HOW TO COMPLETE THIS TASK:
For this exercise, transcribe the records below without changing a word.

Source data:
BEGIN

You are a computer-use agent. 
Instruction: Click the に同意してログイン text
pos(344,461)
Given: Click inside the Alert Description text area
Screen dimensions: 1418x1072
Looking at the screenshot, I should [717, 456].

END

REPLY:
You are a computer-use agent. 
Instruction: Click the に同意してログイン text
pos(344,461)
Given: Click inside the Alert Description text area
Screen dimensions: 1418x1072
Looking at the screenshot, I should [717, 456].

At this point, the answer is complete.